▸ **EXTRACT TO READ**
Ukraine’s IT landscape has changed dramatically: former accounting “standards” 1C and BAS have become sanctioned and effectively prohibited software for many users, and for private businesses their sanctions status and the proposed 2% annual turnover fine already turn continued use of these systems into a material legal and reputational risk. In this environment, the accountant of a private company effectively becomes the “first line of defence” between legacy software and new compliance requirements.

Regulatory framework: from sanctions to draft law No. 13505
As of 2026, restrictions on 1C/BAS operate on two levels. First, NSDC sanctions enacted by presidential decrees have banned the sale, support and distribution of a number of Russian products, including the entire BAS line and classic 1C, effectively depriving them of legal updates and official support in Ukraine. Second, draft law No. 13505 provides for a phased phase‑out of “hostile software” by 2030 and fines of up to 2% of annual turnover for legal entities using such solutions, so the use of 1C/BAS is increasingly seen as a threat to cybersecurity and digital sovereignty, and the room for a “grey zone” is rapidly shrinking. For government bodies, defence enterprises, critical infrastructure and payment‑system participants, a full ban is already in force, while private businesses, although not formally required to disconnect immediately, now find that continued operation in 1C/BAS conflicts with the spirit of current sanctions policy.

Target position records
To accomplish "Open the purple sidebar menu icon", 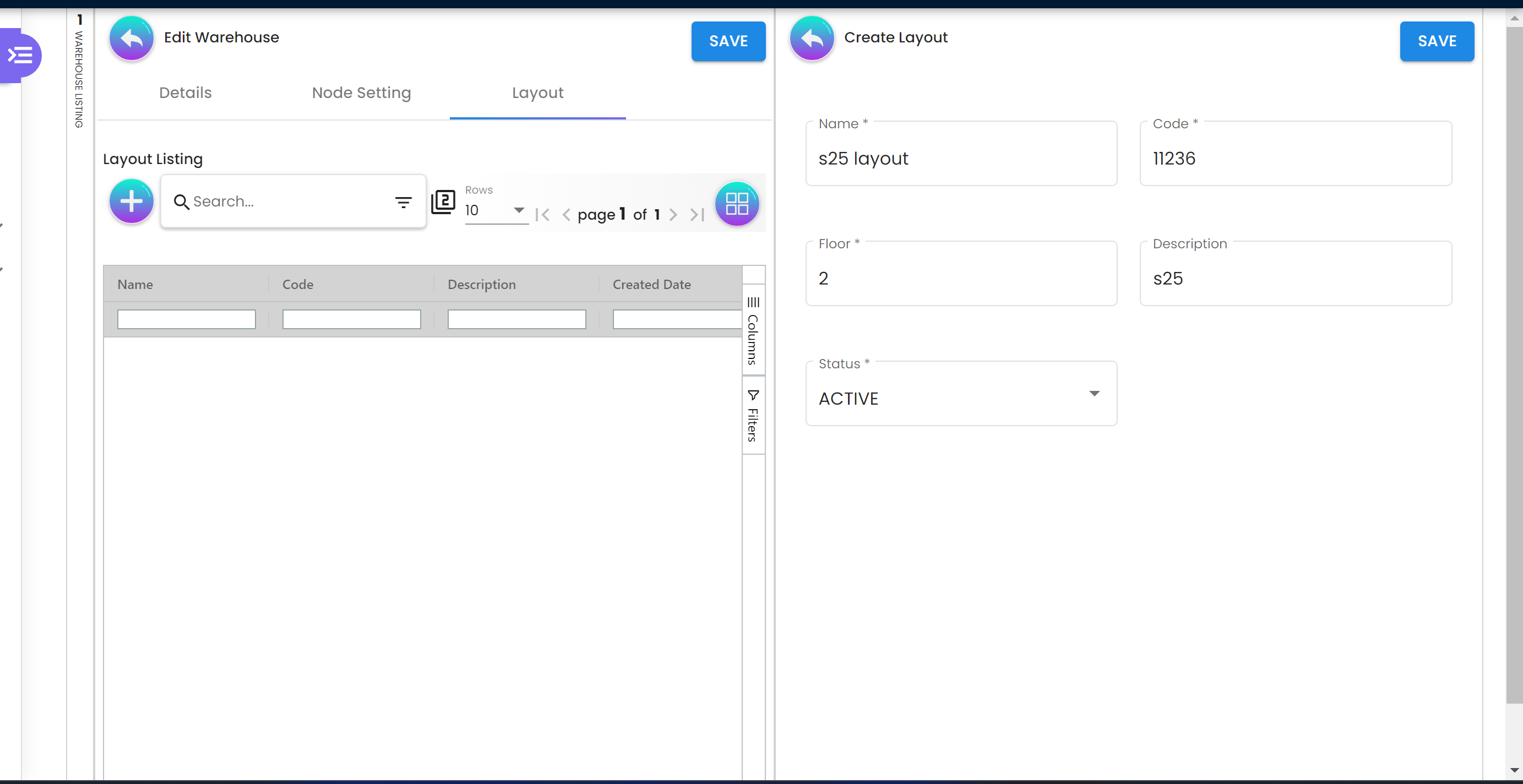I will pos(20,56).
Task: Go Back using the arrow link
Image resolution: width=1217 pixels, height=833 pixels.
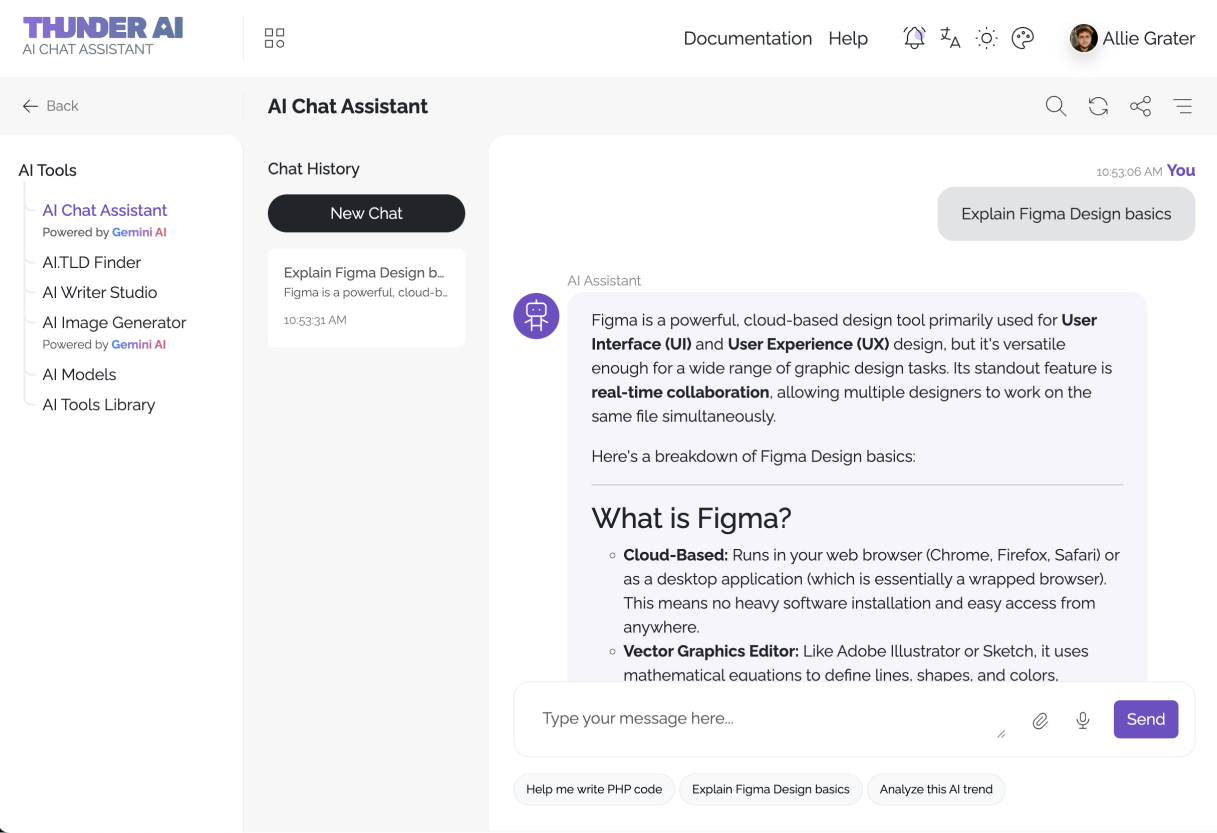Action: tap(50, 106)
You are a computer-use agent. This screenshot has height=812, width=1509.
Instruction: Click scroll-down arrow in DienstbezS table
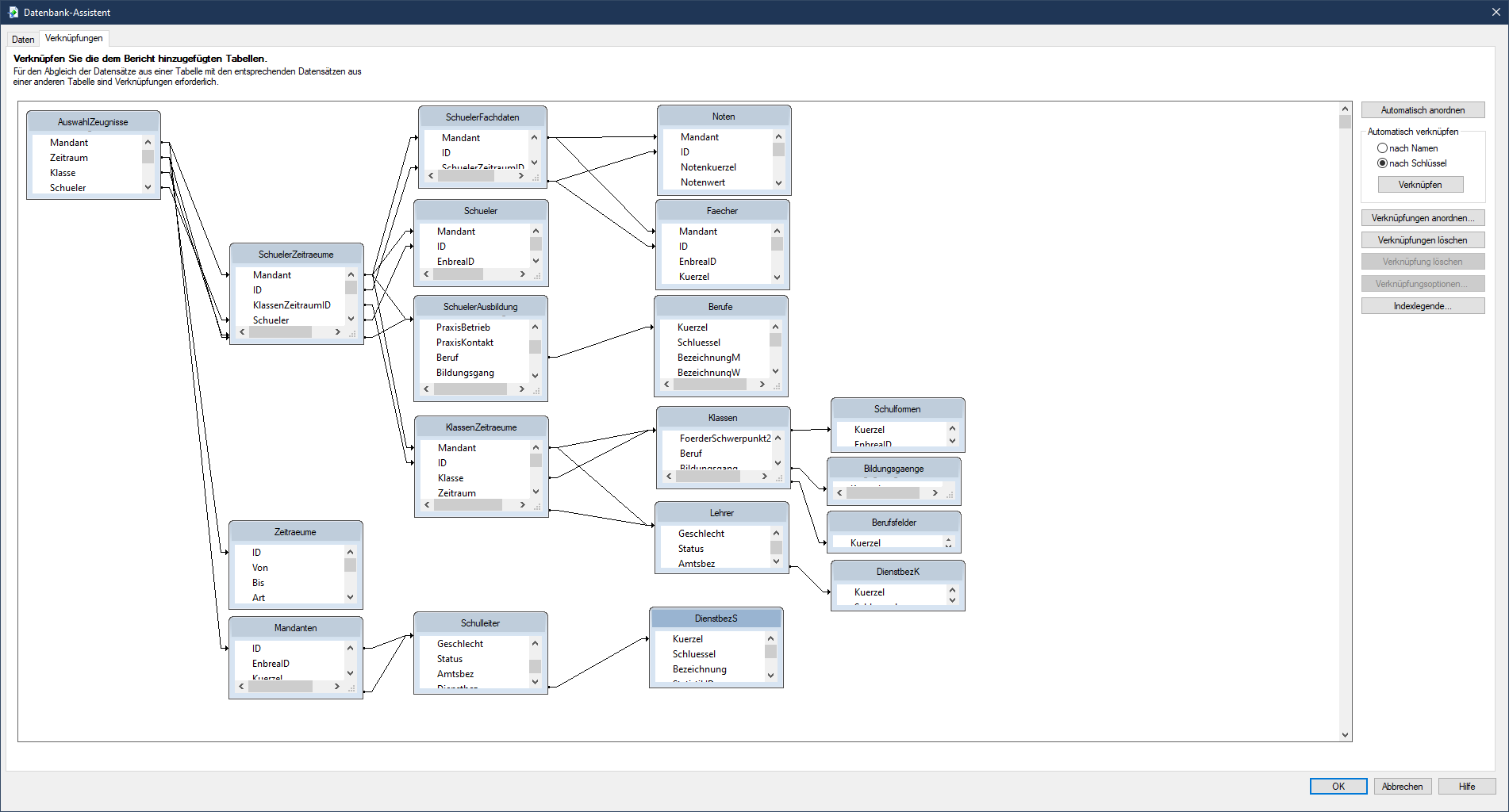[770, 675]
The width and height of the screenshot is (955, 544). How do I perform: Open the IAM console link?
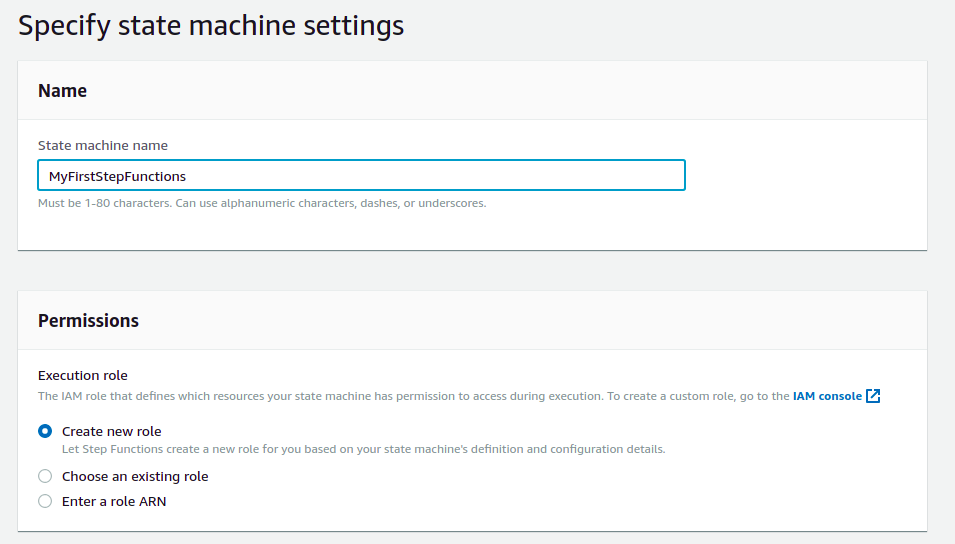[x=826, y=396]
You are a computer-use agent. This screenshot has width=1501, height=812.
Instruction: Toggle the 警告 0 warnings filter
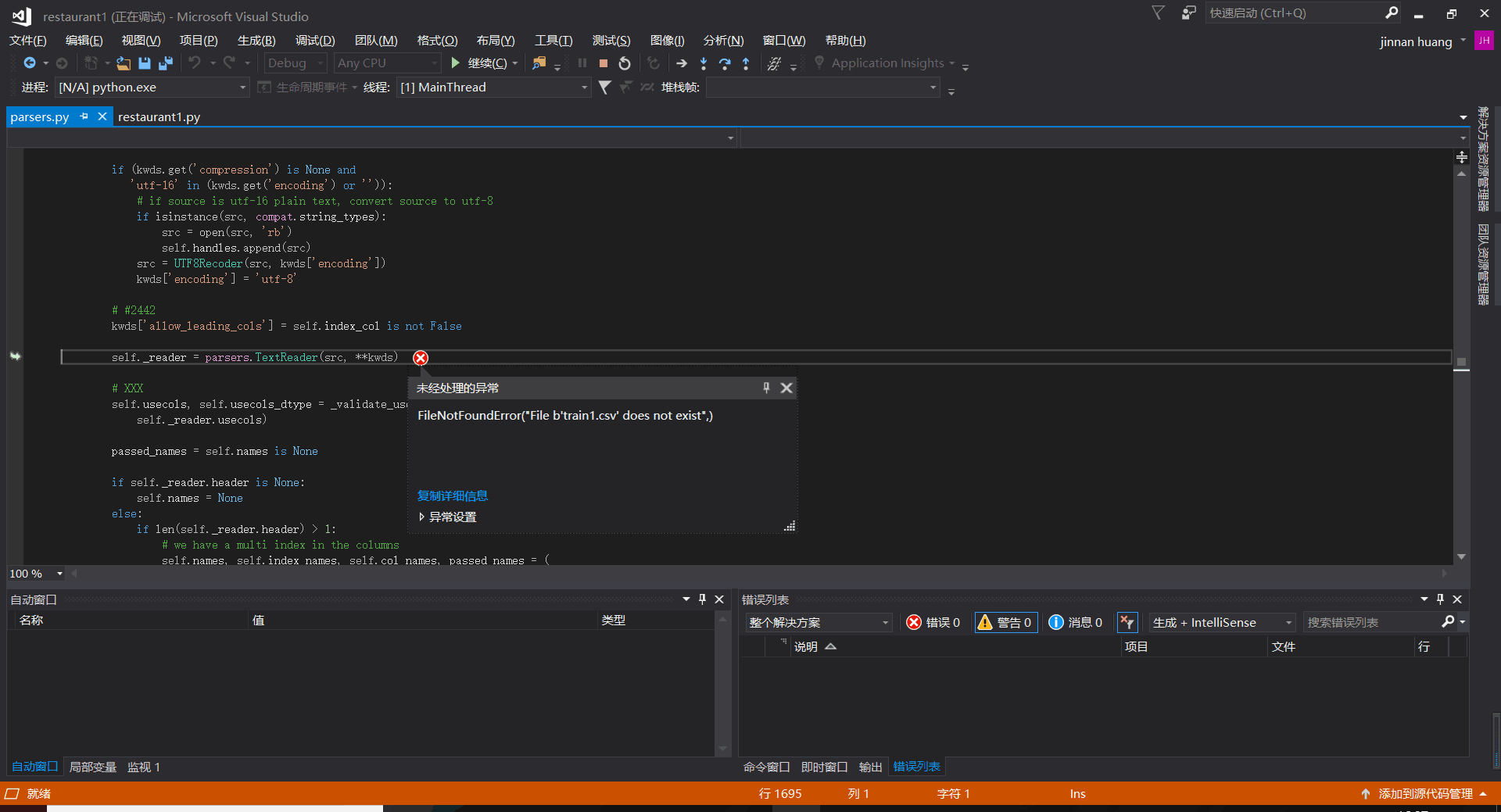click(x=1005, y=622)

▸ **COMPLETE THE FOLLOWING**
• a. According to the 1C/BAS excerpt, by what year does draft law No. 13505 provide for phasing out "hostile software"?
• b. Retype the 1C/BAS excerpt starting at "Ukraine’s IT landscape" and ending at "new compliance requirements.".
The material has no connection to the 1C/BAS excerpt.

▸ **OUTPUTS IN ORDER**
• a. By 2030.

• b.
Ukraine’s IT landscape has changed dramatically: former accounting “standards” 1C and BAS have become sanctioned and effectively prohibited software for many users, and for private businesses their sanctions status and the proposed 2% annual turnover fine already turn continued use of these systems into a material legal and reputational risk. In this environment, the accountant of a private company effectively becomes the “first line of defence” between legacy software and new compliance requirements.